I am currently a Group Tech Lead for a developer productivity organization of 5 teams and 35 engineers. I am jointly accountable for the success of these folks with the Senior Manager I partner with.

With 5 teams, there is a lot happening concurrently. Each team is committed to 3 or 4 OKRs each quarter; combined with the writing heavy culture, it is rarely feasible for me to review every document and track every project directly. Each week, I find I can provide attention to 3 things at most (technical or not), so protecting my ability to focus has been essential to scaling myself.

Using Cost of Failure as a Proxy for Attention

One technique I’ve developed that has helped me be more ruthless with my focus is to distinguish between projects where it is ok for folks to fail on their own versus projects where failure is not permissible or is expensive. If it’s ok for folks to fail, I spend way less energy on these projects.

Sketch of a dejected bear and a motorcycle.

One easy way I use to determine which projects can’t fail is to listen to leadership and focus on what they think is important.
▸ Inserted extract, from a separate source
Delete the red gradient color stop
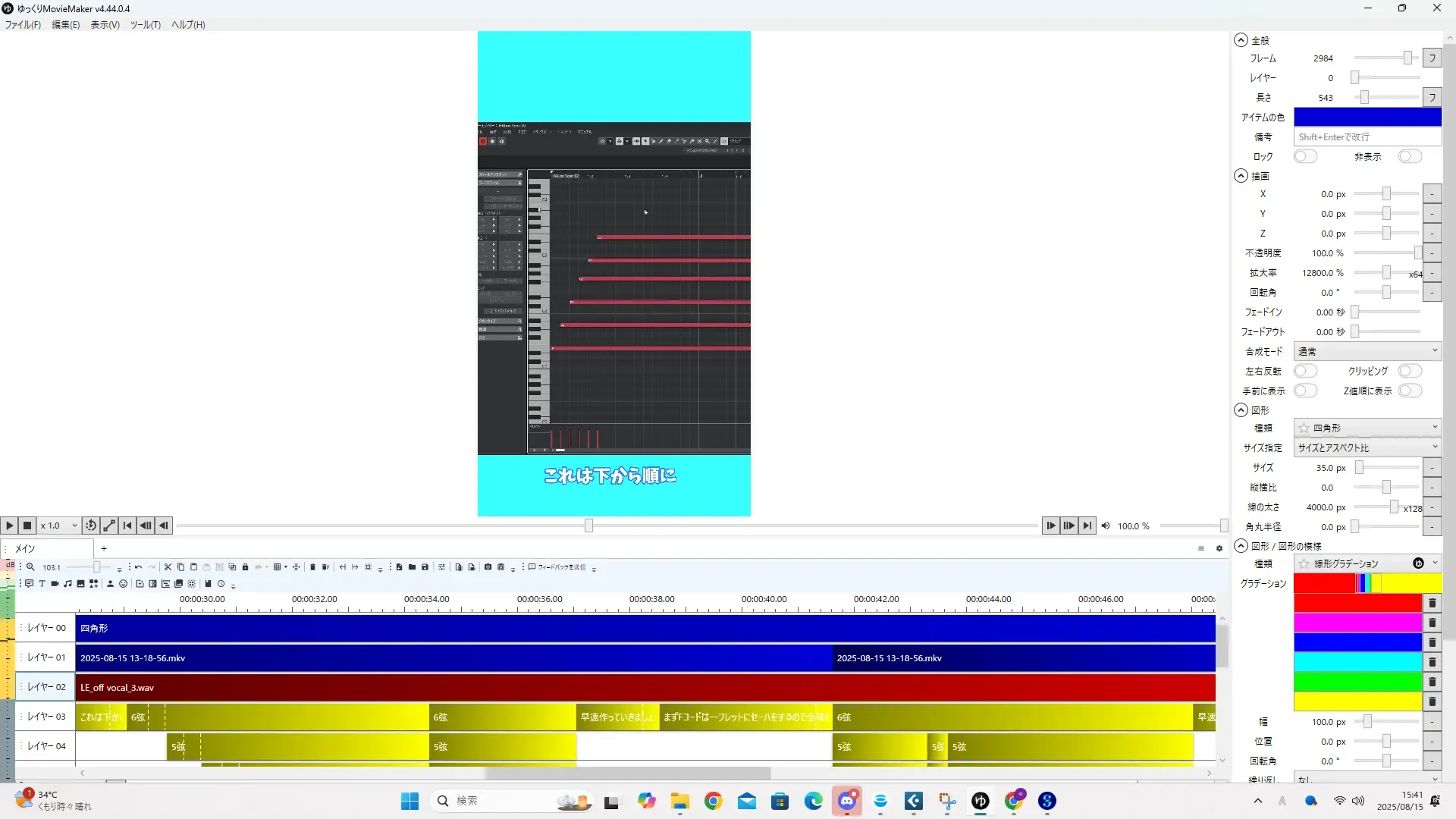 1432,603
This might look like:

  • Finding ways that my teams’ committed roadmaps roll up a set of company “big rocks”.
  • Reading the tea leaves around AI being the next big thing.
  • Tracking which OKRs are committed by the larger Foundations organization that my developer productivity organization rolls up to.
  • Aligning with my manager during OKR review on what projects we both believe are can’t fail.
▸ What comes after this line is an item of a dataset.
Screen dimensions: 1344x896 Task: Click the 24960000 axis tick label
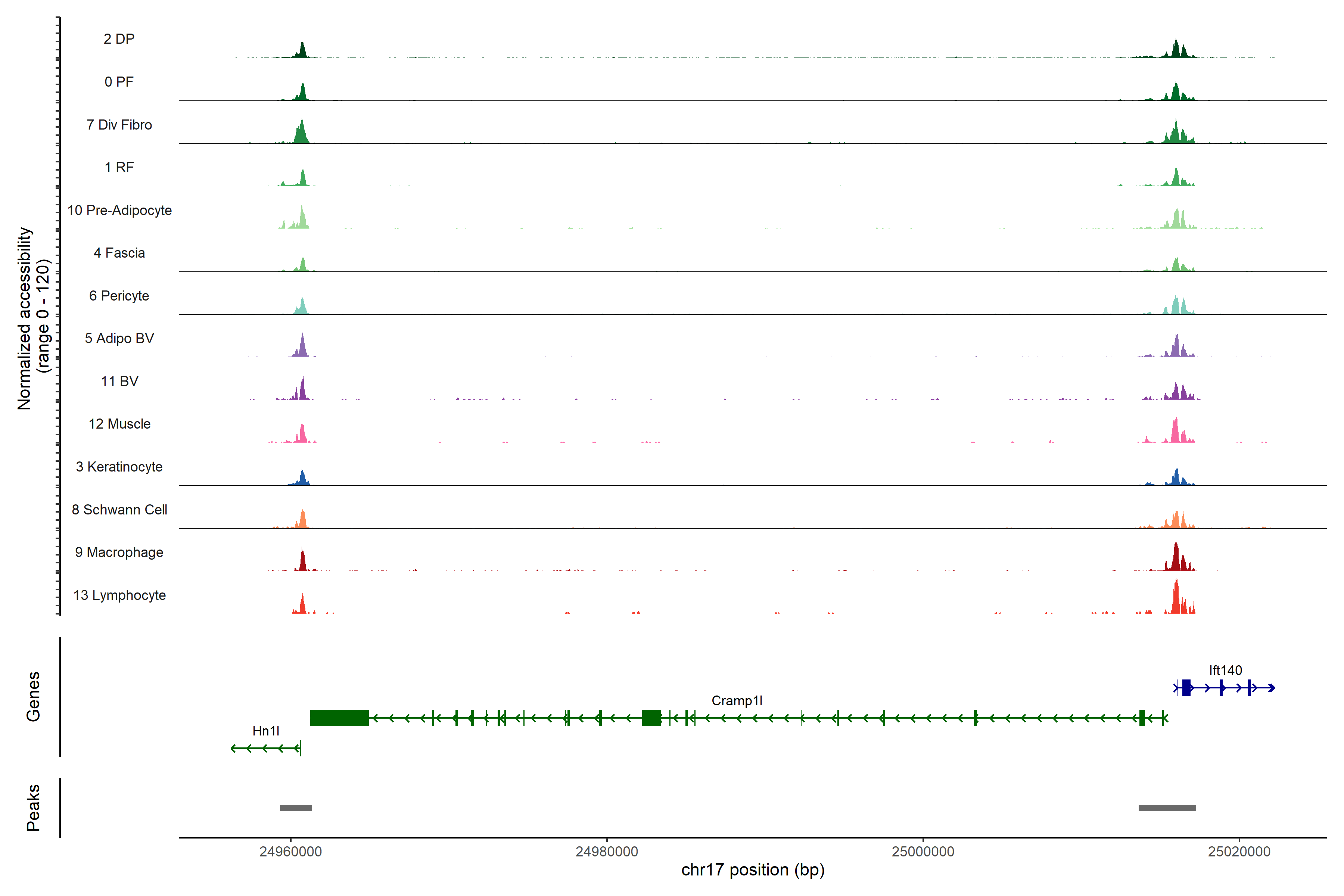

Leaning into this technique and being public about it with my broader team also aligns my actions with the making opportunities for others part of the Staff+ role. Leaving projects more loosely defined or less closely supervised provides space for Senior Engineers to gain project lead experience, gain direct exposure to the why parts of building scalable infrastructure, and build comfort with ambiguity.

Identifying Skill Gaps

As a precaution to the previously mentioned approach, if I notice a pattern of repeated failures among team members when they have the freedom to handle tasks independently, it is crucial to acknowledge that there may be skill gaps. This then becomes an area deserving of more dedicated attention. I mostly approach this area from a project perspective; but sometimes after digging in with the line engineering manager closer to the project, I might provide focused support to 1 or 2 ICs who worked on the project. Usually this manifests as a prolonged 1:1 engagement to build up systems thinking skills.

For example, a team I support owns a load-bearing (but legacy!) piece of infrastructure which has high operational burden and frequently fails to meet SLAs. Upon setting the direction for the team to improve things, I took a largely hands off approach to allow the Senior Engineers on the team to flex some design and project leadership muscles.
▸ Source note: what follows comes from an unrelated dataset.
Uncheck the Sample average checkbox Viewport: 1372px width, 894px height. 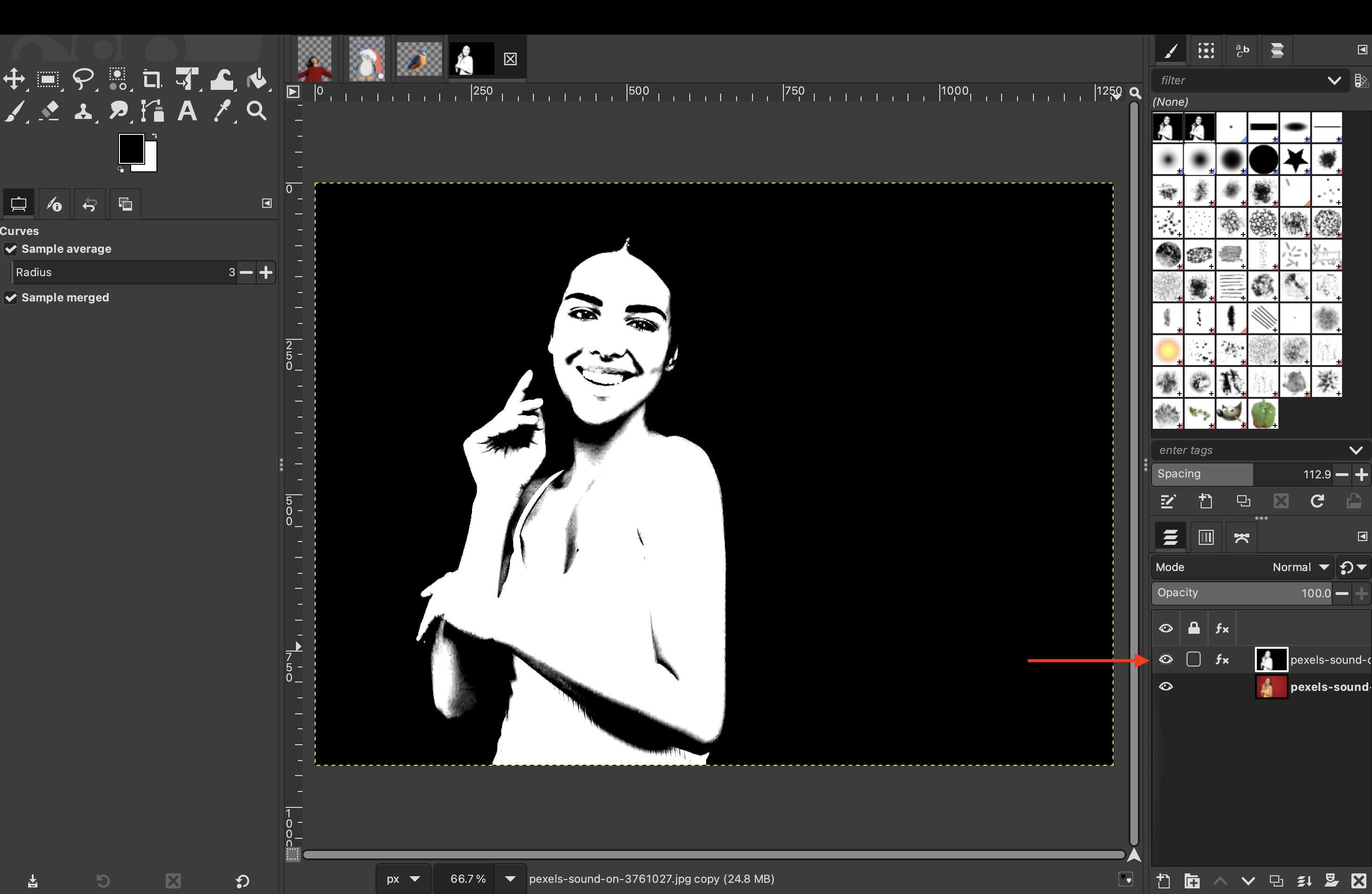point(11,249)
But when the changes the team were making increased the brittleness of the system (for example by directly porting bash scripts to golang instead of writing idiomatic go code) and caused more SLA violations, I pivoted my focus to upskill the team. Some techniques I used were:

  • Spend hands on time with the team writing code in the services they operate.
  • Introduce patterns in the codebase (like the command pattern) which are cargo-cultable.
  • Leading by example to build a culture of maintaining a quality bar in code review.

Takeaways

A failure mode I sometimes observe with Staff+ engineers is that they struggle to give away their LEGOs and try to have their hand in everything their group touches. This presents a very real risk of burnout, but it also limits the size of the group one can influence. The ability to let it go means other parts of the organization can carry the torch.